Hyperinflation in Oberösterreich 1918–1922


Die katastrophalen Folgen einer Hyperinflation hat Oberösterreich 1918 bis 1922 erlebt.

Explosion der Lebenshaltungskosten
Dass Österreich nach dem Ersten Weltkrieg arm geworden war, spürten die Oberösterreicher am Geld. Die Preise verdoppelten sich zwischen 1914 und 1921 jedes Jahr. Im Herbst 1921 setzte die letzte Phase der Hyperinflation mit Preissteigerungen von über 50 Prozent pro Monat ein. Im August 1922 schließlich verdoppelten sich die Verbraucherpreise innerhalb eines Monats. Die Lebenshaltungskosten erreichten bis Sommer 1922 das 14.000fache der Vorkriegszeit. Geld wurde in riesigen Waschkörben transportiert. Die Männer zündeten sich ihre Zigarren mit wertlosen Geldscheinen an. Kluge Leute legten ihr Geld in Sachwerten an oder verlagerten es in Devisen. Andere verschwendeten es bedenkenlos. Gekauft wurde alles, was angeboten wurde, um das Geld nur irgendwie loszuwerden.

Einkommensverluste
Kurzfristig führte die Geldentwertung zu einer Ankurbelung der Wirtschaft. Oberösterreich erlebte so eine kurze Hochkonjunktur und einen Ausverkauf ins Ausland. Wie immer schob die Inflation Probleme auf, die in der nachfolgenden Stabilisierungskrise mit umso größerer Schärfe deutlich wurden. Die Inflation traf die verschiedenen Bevölkerungsklassen ungleichmäßig:
Von Einkommensverlusten waren zwar praktisch alle betroffen. Aber die Vernichtung aller Sparguthaben und Renteneinkommen wurde zum Hauptcharakteristikum der Inflation.
Am wenigstens hielten die Pensionen mit der Inflation Schritt. Schwer betroffen waren auch die Beamten. Es gab eine brutale Umverteilung zu Lasten der Sparer, der Geldvermögensbesitzer, Rentenbezieher und der „Fixbesoldeten“, also des Bürgertums.

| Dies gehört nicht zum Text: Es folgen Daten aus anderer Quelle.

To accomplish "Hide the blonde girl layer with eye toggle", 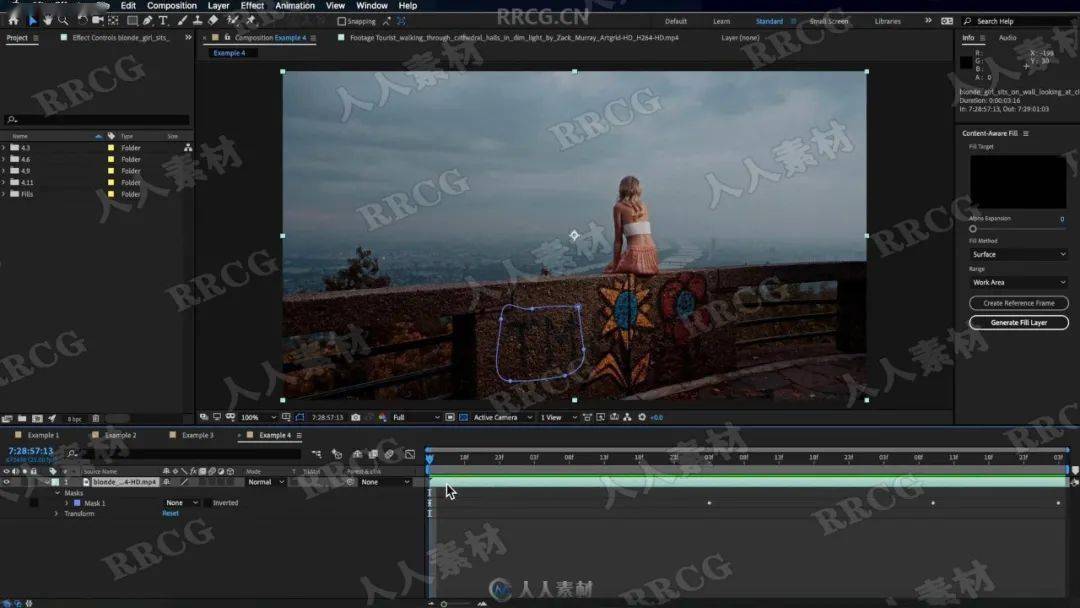I will click(x=7, y=482).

Arbeiter und Angestellte hatten häufig eine günstigere Verhandlungsmacht. Die allgemeine Nivellierung der Löhne zwischen Fach- und Hilfsarbeitern, zwischen städtischen und außerstädtischen Industriearbeitern, zwischen Industrie- und Landarbeitern, zwischen Arbeitern und Beamten sowie zwischen den oberen und unteren Gehaltsklassen wurde zum sichtbarsten Ausdruck einer Auflösung des Wertesystems der alten Gesellschaft.

„Schieber“
Völlig aufgezehrt wurde der breite Bestand von Stipendien, Stiftungen und Fonds, der einen wesentlichen Teil des sozialen Netzes des 19. Jahrhunderts gebildet hatte. Der Stellenwert privater Vorsorge und Fürsorge sowie des privaten Mäzenatentums war durch die Inflation für lange Zeit diskreditiert und zerstört. Die Hausbesitzer wurden zwar ihre Schulden los, verloren aber durch die Mieterschutzverordnungen auch ihre Einkommen.
Profitiert hatten von der allgemeinen Entschuldung die Bauern. Ihre Schulden waren praktisch gestrichen. Unternehmer konnten kurzfristig zwar von der angeheizten Nachfrage profitieren, merkten aber auf längere Sicht, dass ihr Eigenkapital völlig aufgezehrt worden war. Nur eine schmale Schicht von Schiebern und Börsenspekulanten lebte in Saus und Braus. Der „Schieber“ wurde nicht nur zur volkstümlichen Bezeichnung für den Modetanz der Inflationszeit, den schnellen Onestep, sondern für eine ganze Gesellschaftsklasse und ihre Vergnügen. Von einer kleinen Schar von Glücksrittern wurde eine hypertrophe Luxusindustrie gespeist.
Am anderen Ende des Spektrums waren die Desillusionierten platziert, denen Status und Ersparnisse geraubt waren und die sich nur an den alten Titeln und Erinnerungen festklammern konnten.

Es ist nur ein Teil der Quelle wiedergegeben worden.